START Source records
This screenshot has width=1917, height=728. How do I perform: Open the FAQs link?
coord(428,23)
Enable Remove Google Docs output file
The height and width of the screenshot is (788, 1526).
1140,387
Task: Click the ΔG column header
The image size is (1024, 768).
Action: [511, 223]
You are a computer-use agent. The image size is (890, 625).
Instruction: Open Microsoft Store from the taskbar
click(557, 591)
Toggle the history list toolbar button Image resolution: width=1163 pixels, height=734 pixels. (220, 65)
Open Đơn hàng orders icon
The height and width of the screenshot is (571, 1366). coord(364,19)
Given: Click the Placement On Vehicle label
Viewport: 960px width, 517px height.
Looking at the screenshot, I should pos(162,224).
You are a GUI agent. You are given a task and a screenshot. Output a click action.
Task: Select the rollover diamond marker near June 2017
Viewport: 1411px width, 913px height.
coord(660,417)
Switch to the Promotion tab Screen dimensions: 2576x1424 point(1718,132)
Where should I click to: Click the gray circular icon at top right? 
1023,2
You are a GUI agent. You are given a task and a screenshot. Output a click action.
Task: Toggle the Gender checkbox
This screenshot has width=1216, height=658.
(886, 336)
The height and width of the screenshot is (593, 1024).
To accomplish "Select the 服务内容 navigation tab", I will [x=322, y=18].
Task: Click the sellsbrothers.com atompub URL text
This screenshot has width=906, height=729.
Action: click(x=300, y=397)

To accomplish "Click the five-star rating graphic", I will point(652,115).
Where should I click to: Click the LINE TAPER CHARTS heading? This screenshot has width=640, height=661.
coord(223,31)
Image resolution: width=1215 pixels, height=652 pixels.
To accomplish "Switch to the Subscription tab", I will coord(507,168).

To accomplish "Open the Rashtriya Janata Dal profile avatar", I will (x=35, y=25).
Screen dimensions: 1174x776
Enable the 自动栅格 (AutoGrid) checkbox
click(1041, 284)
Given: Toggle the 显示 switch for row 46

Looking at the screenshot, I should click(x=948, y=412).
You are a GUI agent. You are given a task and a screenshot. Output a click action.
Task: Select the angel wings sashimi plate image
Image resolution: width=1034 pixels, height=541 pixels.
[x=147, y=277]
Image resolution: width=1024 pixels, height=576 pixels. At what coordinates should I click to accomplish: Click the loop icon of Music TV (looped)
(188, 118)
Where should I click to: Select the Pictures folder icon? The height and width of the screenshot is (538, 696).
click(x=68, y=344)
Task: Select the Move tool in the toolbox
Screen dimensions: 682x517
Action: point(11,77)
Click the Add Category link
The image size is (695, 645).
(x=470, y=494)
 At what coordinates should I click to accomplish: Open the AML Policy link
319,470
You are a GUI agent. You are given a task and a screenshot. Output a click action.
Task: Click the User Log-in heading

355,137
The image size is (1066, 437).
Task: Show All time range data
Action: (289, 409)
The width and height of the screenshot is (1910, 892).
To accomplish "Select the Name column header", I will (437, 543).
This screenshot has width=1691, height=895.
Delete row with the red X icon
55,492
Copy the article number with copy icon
END Source records
## What is needed
Print every line you see above, exactly as written.

## Task solution
This screenshot has width=1917, height=728. How do I perform: Open the FAQs link?
coord(428,23)
Enable Remove Google Docs output file
The height and width of the screenshot is (788, 1526).
1140,387
Task: Click the ΔG column header
The image size is (1024, 768).
Action: [511, 223]
You are a computer-use agent. The image size is (890, 625).
Instruction: Open Microsoft Store from the taskbar
click(557, 591)
Toggle the history list toolbar button Image resolution: width=1163 pixels, height=734 pixels. (220, 65)
Open Đơn hàng orders icon
The height and width of the screenshot is (571, 1366). coord(364,19)
Given: Click the Placement On Vehicle label
Viewport: 960px width, 517px height.
Looking at the screenshot, I should pos(162,224).
You are a GUI agent. You are given a task and a screenshot. Output a click action.
Task: Select the rollover diamond marker near June 2017
Viewport: 1411px width, 913px height.
coord(660,417)
Switch to the Promotion tab Screen dimensions: 2576x1424 point(1718,132)
Where should I click to: Click the gray circular icon at top right? 
1023,2
You are a GUI agent. You are given a task and a screenshot. Output a click action.
Task: Toggle the Gender checkbox
This screenshot has width=1216, height=658.
(886, 336)
The height and width of the screenshot is (593, 1024).
To accomplish "Select the 服务内容 navigation tab", I will [x=322, y=18].
Task: Click the sellsbrothers.com atompub URL text
This screenshot has width=906, height=729.
Action: click(x=300, y=397)

To accomplish "Click the five-star rating graphic", I will point(652,115).
Where should I click to: Click the LINE TAPER CHARTS heading? This screenshot has width=640, height=661.
coord(223,31)
Image resolution: width=1215 pixels, height=652 pixels.
To accomplish "Switch to the Subscription tab", I will coord(507,168).

To accomplish "Open the Rashtriya Janata Dal profile avatar", I will (x=35, y=25).
Screen dimensions: 1174x776
Enable the 自动栅格 (AutoGrid) checkbox
click(1041, 284)
Given: Toggle the 显示 switch for row 46

Looking at the screenshot, I should click(x=948, y=412).
You are a GUI agent. You are given a task and a screenshot. Output a click action.
Task: Select the angel wings sashimi plate image
Image resolution: width=1034 pixels, height=541 pixels.
[x=147, y=277]
Image resolution: width=1024 pixels, height=576 pixels. At what coordinates should I click to accomplish: Click the loop icon of Music TV (looped)
(188, 118)
Where should I click to: Select the Pictures folder icon? The height and width of the screenshot is (538, 696).
click(x=68, y=344)
Task: Select the Move tool in the toolbox
Screen dimensions: 682x517
Action: point(11,77)
Click the Add Category link
The image size is (695, 645).
(x=470, y=494)
 At what coordinates should I click to accomplish: Open the AML Policy link
319,470
You are a GUI agent. You are given a task and a screenshot. Output a click action.
Task: Click the User Log-in heading

355,137
The image size is (1066, 437).
Task: Show All time range data
Action: (289, 409)
The width and height of the screenshot is (1910, 892).
To accomplish "Select the Name column header", I will (437, 543).
This screenshot has width=1691, height=895.
Delete row with the red X icon
55,492
Copy the article number with copy icon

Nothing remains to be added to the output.